First, the proposal that has been put forward—and I think it is the right proposal—is for a cap on the costs that individuals face in paying for their care. The contributions from the state, even if they are from another part of the state such as local government, are not individuals’ care costs, and it is therefore wrong that they should be contributions towards the cap. The cap has the stated goal of being a cap on the cost of care to an individual, not a cap on the cost that accrues to both the individual and a local authority.
Let us look at what would happen if the new clause were not passed. The provision of care by local authorities is different in different areas, largely according to how well off those local authorities are.
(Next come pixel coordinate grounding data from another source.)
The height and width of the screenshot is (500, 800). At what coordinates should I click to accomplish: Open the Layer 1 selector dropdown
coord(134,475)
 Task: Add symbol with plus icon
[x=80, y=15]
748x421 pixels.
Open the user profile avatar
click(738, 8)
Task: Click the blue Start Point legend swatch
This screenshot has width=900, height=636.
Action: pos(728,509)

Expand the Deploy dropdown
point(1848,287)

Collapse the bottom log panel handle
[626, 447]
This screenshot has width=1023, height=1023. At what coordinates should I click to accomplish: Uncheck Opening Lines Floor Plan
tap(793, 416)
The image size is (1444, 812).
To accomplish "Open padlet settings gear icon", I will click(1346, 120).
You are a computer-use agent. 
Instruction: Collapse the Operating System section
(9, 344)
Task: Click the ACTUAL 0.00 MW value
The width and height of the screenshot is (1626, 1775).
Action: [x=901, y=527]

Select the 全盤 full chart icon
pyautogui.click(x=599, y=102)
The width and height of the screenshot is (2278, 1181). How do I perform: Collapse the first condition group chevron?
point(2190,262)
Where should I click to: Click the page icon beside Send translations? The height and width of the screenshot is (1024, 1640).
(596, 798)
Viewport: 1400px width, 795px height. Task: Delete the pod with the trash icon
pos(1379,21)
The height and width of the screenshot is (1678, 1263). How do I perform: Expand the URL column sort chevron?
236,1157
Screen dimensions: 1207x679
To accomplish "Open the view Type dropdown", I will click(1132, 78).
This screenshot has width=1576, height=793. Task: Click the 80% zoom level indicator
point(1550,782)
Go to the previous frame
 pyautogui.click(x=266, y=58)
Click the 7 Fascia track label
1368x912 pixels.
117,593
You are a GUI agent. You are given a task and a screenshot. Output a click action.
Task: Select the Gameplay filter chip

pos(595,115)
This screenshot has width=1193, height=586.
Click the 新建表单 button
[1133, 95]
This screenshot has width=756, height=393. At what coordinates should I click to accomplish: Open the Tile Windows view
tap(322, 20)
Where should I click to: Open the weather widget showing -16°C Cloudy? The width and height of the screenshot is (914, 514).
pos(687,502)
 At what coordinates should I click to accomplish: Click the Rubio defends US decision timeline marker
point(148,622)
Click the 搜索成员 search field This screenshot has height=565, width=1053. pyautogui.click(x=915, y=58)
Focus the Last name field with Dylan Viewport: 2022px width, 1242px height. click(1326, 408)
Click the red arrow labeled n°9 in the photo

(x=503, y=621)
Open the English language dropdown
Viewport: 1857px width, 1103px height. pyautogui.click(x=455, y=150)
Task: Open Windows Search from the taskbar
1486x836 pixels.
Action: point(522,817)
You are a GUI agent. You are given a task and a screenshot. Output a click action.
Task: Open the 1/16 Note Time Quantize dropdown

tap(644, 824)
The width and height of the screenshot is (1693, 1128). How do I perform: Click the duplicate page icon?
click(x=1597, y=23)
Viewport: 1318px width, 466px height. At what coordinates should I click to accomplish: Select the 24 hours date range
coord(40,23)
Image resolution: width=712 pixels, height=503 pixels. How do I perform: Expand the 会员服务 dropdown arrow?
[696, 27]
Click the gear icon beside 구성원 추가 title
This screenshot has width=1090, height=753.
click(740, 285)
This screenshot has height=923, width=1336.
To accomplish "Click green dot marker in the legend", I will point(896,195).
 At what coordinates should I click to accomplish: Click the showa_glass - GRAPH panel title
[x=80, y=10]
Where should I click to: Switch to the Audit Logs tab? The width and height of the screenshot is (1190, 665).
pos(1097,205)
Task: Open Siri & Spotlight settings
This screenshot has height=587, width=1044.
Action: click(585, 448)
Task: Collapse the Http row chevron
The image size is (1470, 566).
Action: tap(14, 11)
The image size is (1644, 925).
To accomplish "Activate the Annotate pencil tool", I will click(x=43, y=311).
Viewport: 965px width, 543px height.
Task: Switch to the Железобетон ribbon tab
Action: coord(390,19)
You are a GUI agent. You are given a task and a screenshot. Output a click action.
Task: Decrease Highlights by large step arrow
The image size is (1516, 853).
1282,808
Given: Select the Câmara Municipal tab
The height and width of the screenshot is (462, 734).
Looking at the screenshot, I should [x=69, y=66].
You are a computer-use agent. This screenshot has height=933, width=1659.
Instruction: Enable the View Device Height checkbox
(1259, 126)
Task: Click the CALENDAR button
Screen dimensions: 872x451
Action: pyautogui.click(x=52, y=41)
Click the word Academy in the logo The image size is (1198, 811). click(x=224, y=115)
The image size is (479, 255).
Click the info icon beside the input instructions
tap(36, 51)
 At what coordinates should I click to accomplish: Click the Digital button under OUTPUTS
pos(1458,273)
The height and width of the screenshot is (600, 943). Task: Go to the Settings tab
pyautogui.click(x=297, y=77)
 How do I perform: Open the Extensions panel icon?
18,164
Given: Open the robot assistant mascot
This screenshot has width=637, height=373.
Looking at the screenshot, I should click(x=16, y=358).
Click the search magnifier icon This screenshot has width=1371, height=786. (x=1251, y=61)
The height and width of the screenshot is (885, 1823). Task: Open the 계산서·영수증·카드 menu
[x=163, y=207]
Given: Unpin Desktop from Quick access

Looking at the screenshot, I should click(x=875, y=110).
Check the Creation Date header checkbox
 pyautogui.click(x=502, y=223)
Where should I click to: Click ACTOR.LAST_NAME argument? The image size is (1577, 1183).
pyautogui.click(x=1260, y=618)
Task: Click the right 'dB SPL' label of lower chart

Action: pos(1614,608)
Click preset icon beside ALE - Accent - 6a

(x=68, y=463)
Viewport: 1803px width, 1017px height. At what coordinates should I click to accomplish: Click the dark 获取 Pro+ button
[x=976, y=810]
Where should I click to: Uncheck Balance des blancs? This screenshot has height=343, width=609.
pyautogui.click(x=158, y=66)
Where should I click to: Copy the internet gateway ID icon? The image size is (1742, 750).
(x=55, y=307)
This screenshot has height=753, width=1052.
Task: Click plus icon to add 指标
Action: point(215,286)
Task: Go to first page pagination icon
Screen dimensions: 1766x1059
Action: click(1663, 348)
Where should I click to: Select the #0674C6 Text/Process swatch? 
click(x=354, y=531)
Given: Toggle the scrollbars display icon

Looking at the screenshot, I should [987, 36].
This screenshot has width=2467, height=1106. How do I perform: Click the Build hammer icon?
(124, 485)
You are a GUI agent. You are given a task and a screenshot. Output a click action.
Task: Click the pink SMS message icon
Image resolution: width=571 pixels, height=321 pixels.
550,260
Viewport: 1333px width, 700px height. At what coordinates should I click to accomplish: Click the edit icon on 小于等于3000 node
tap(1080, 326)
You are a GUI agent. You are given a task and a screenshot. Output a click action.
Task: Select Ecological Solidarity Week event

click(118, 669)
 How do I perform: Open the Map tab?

A richer council that pays more costs than the statutory minimum as set out in the Care Act 2014 would help local residents to meet the cap sooner than a poorer council that pays only the statutory minimum of care costs, and therefore people who live in poorer areas would take longer to reach the cap, so we would end up, in effect, with a postcode lottery cap meaning that people from poorer areas would tend to have to contribute more. That is wrong, and I am very glad that it is put right by the proposals that are before us today.
Secondly, for those with lower asset values, the rise in the floor in the means test is more important. It is the rise in that floor that makes this system fair. When the shadow Minister, the hon. Member for Ellesmere Port and Neston (Justin Madders), read out a long list of places with low asset values on average—places where house prices tend to be lower—he listed exactly the areas that will benefit most from the rise in the floor. [Interruption.] We can see what Labour Members are doing. [Interruption.] They are taking a narrow area, and they are taking a specific detail, and they are ignoring all the parts of the package that benefit the people who will benefit from this package as a whole. [Interruption.]